I finish watering the plants in the kitchen and take my tea down the hall, steeling myself before opening the door. The room is small and simple, with a window overlooking the garden, largely obstructed by a boxwood that needs a good trim. I peek inside the empty closet and trail my fingers along the yellow wallpaper. It’s an interesting color—chartreuse yellow, with a repeating pattern of shapes that seem to feed into themselves. Agatha Lawrence favored bright colors, and I’ve surprised myself by liking them so much I’ve hardly made any changes to the decor. Apple-green walls in the kitchen, bright blue in the living room.

I hear a buzzing noise and notice a dozen or so tiny moths fluttering against the window, trying to get out.
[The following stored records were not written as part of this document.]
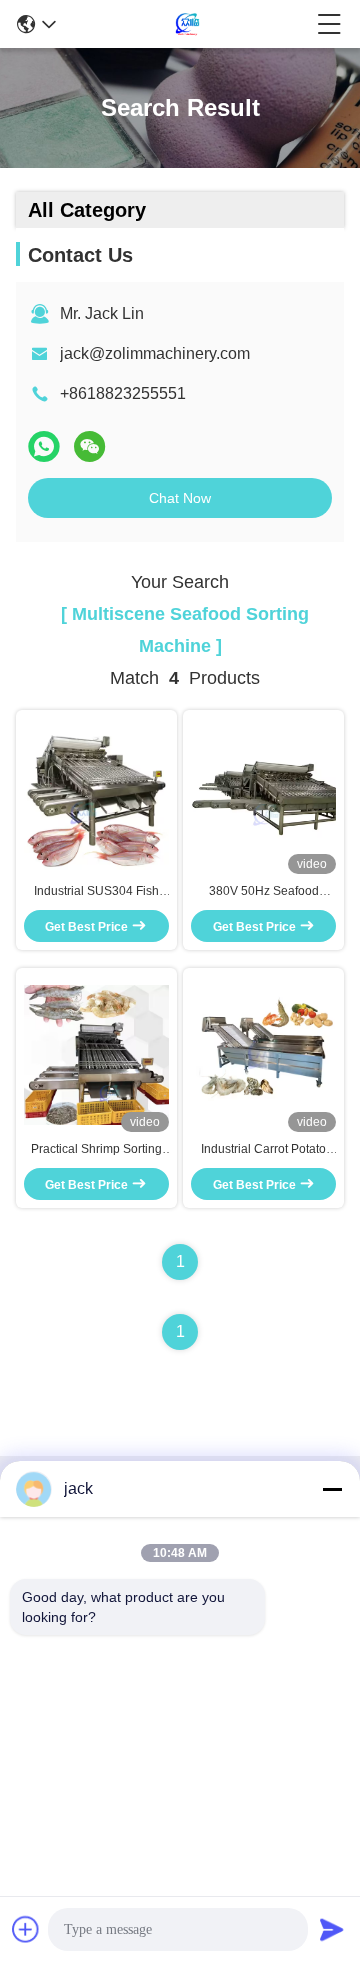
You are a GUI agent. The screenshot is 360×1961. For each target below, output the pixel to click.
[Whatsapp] (44, 446)
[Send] (332, 1929)
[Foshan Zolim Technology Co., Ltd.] (187, 24)
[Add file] (26, 1929)
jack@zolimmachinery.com (155, 353)
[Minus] (332, 1489)
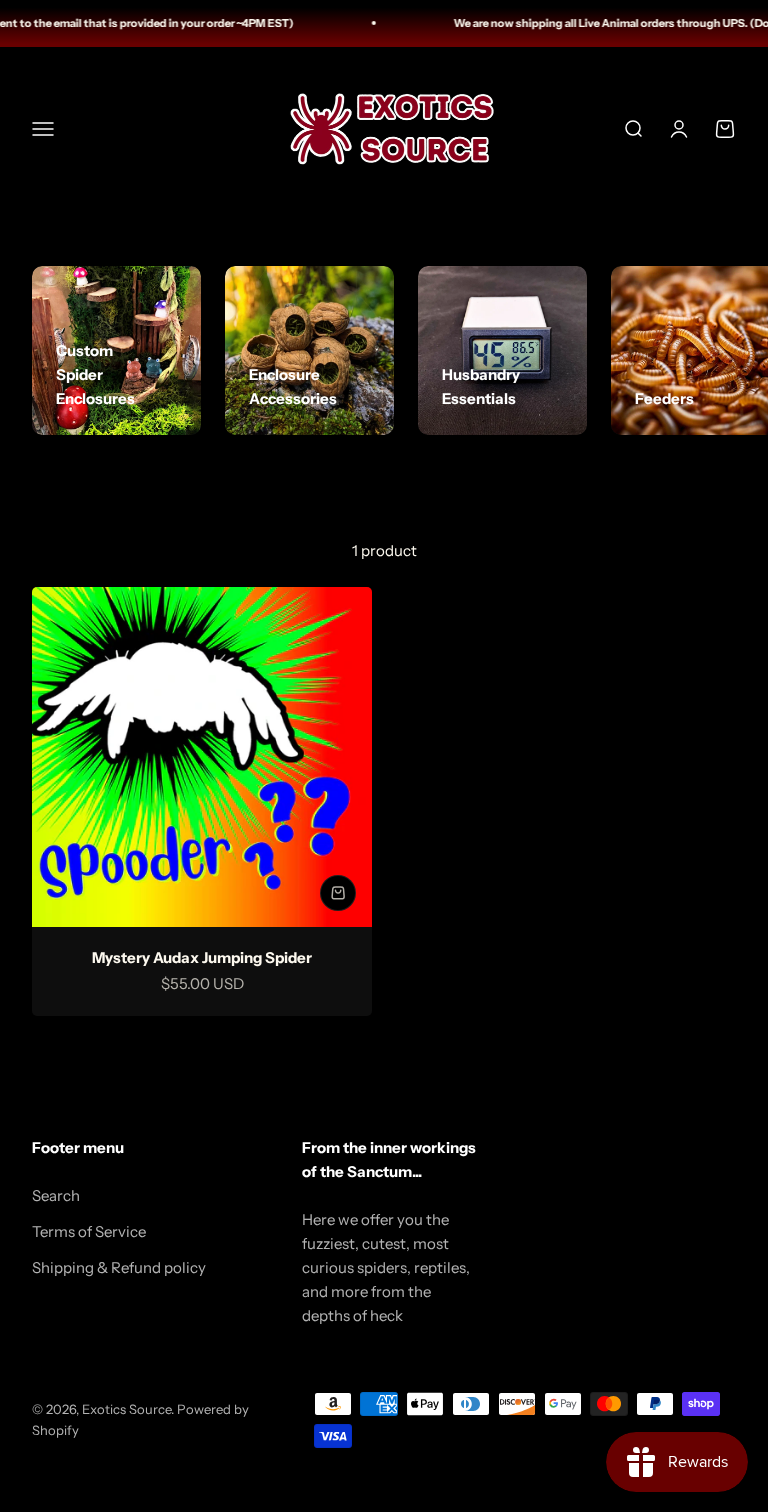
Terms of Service (89, 1231)
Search (56, 1195)
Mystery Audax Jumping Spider (202, 957)
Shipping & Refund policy (119, 1267)
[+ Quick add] (338, 893)
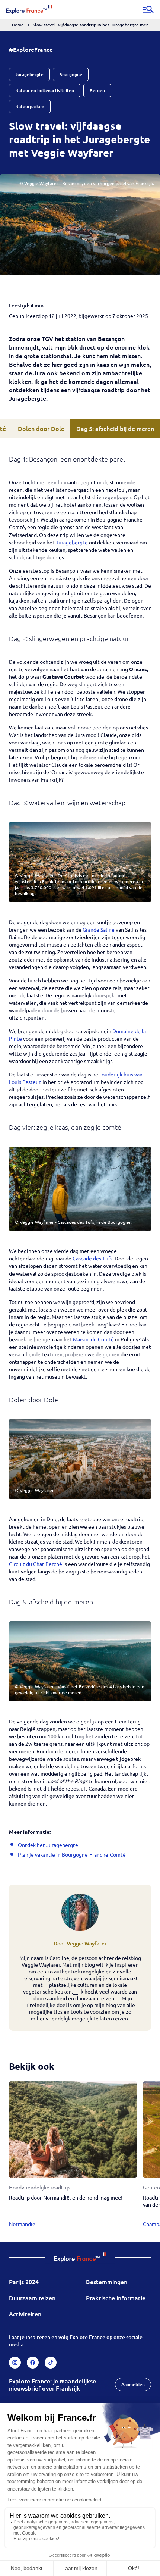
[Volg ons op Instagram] (15, 2363)
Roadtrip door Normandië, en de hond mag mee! (65, 2197)
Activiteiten (25, 2314)
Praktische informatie (115, 2298)
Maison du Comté (93, 1339)
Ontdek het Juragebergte (48, 1844)
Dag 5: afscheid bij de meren (115, 428)
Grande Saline (99, 929)
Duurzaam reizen (32, 2298)
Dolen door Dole (41, 428)
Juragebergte (72, 542)
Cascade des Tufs (92, 1258)
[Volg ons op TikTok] (51, 2363)
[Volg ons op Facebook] (33, 2363)
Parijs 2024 (24, 2282)
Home (18, 25)
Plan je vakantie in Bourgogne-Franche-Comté (72, 1854)
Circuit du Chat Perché (35, 1563)
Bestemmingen (106, 2282)
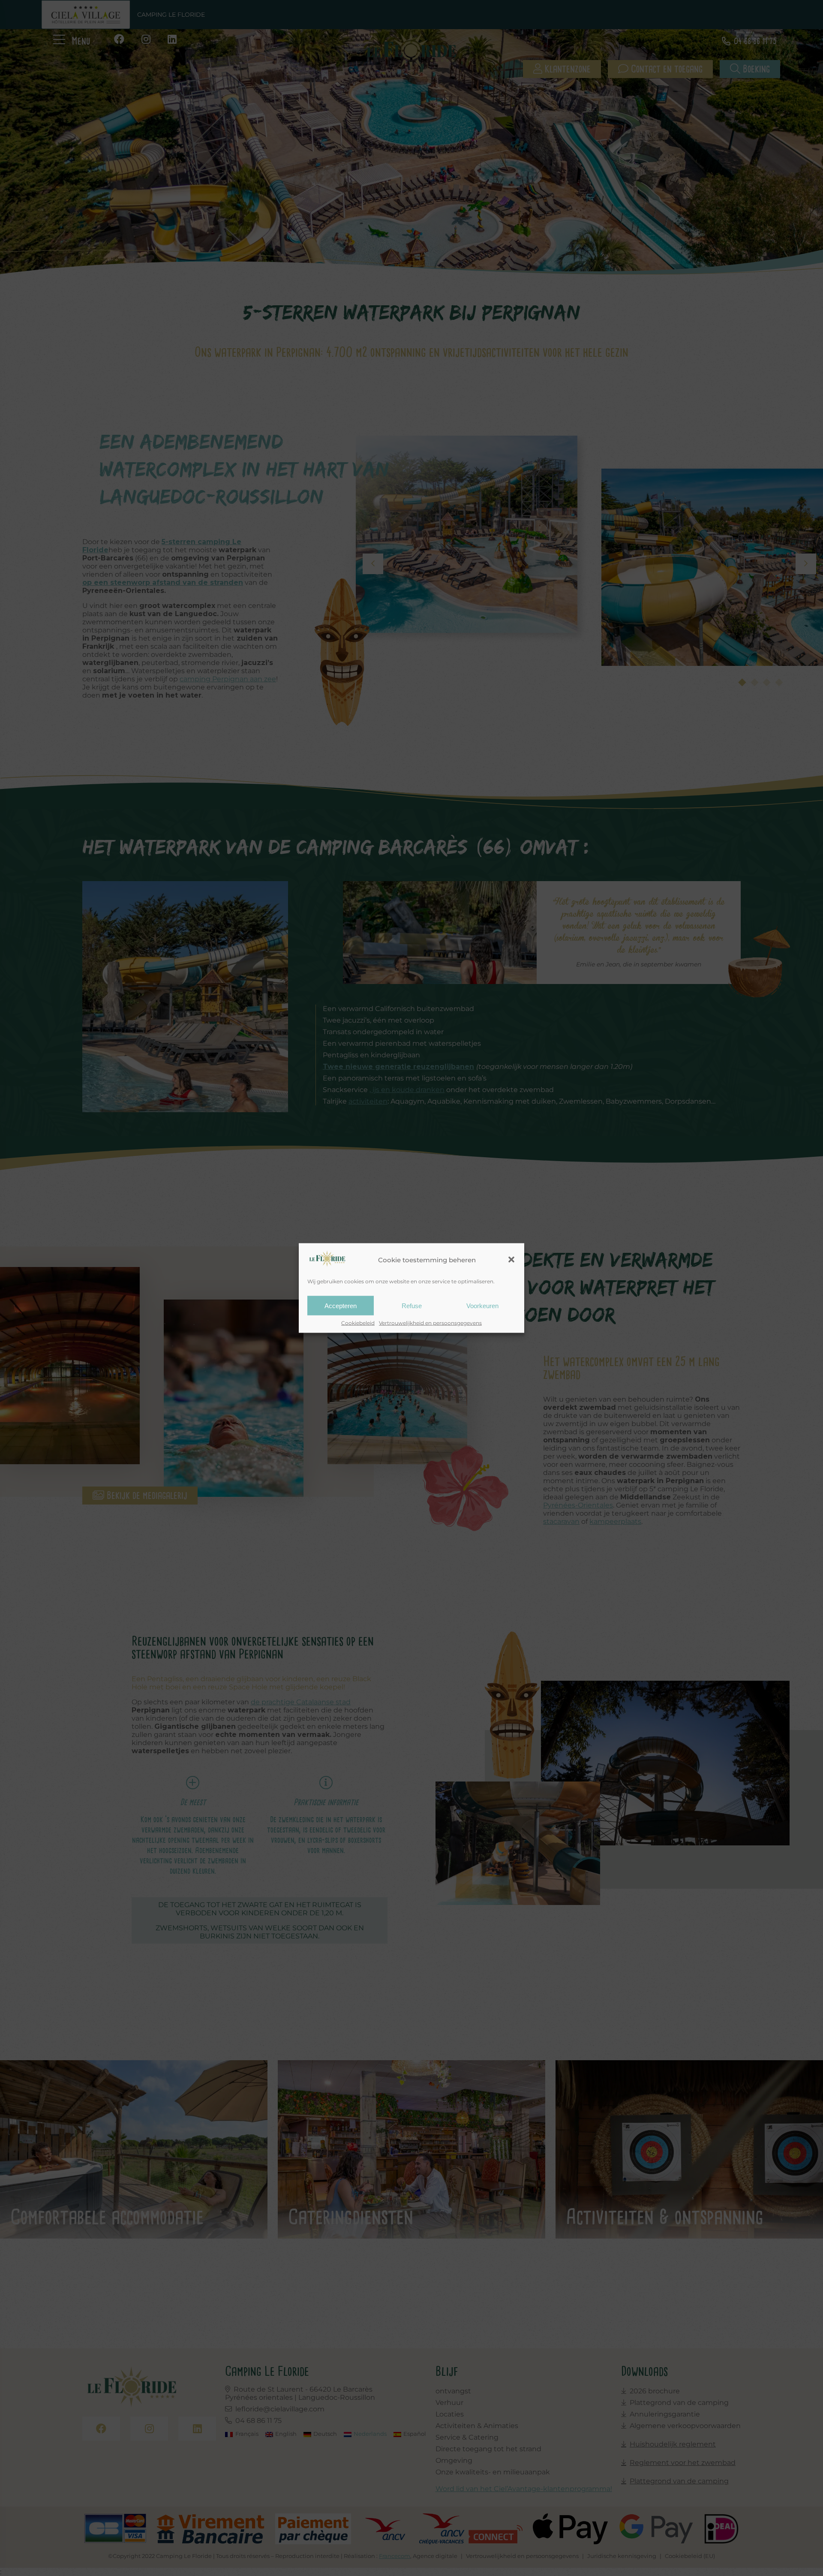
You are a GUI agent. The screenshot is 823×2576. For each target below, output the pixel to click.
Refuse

I cross the room and nudge it open, careful to avoid a crack running down the middle of the glass, yet another thing to take care of. As I shoo the moths outside, I see that Sam’s car is gone. He’s probably off to the Y, where he goes during lunch sometimes, returning with a mop of wet hair.

Looking around, I consider my options. I could turn the study into a guest bedroom, but what’s the point? There are three spare bedrooms upstairs already, and who’s going to visit me here? Linda? I highly doubt anyone from the city would be enticed by a tour of the strip mall and the additions to the dollar menu at the Wendy’s on Route 9.

I decide to table the question and start with the papers, quickly realizing that this was a family that did not throw things away. Original drawings of the Lawrence House, designed by one of the most renowned architects of the time. Newspaper clippings from as far back as 1936, when Charles Lawrence was a confidante of FDR. Dozens of scrapbooks—stoic Europeans, posing straight-backed on the porch. I become so caught up in the family history—they made millions in oil and, later on, plastic—that it takes a few minutes before I register the noise coming from one of the boxes I’ve moved to the corner of the room.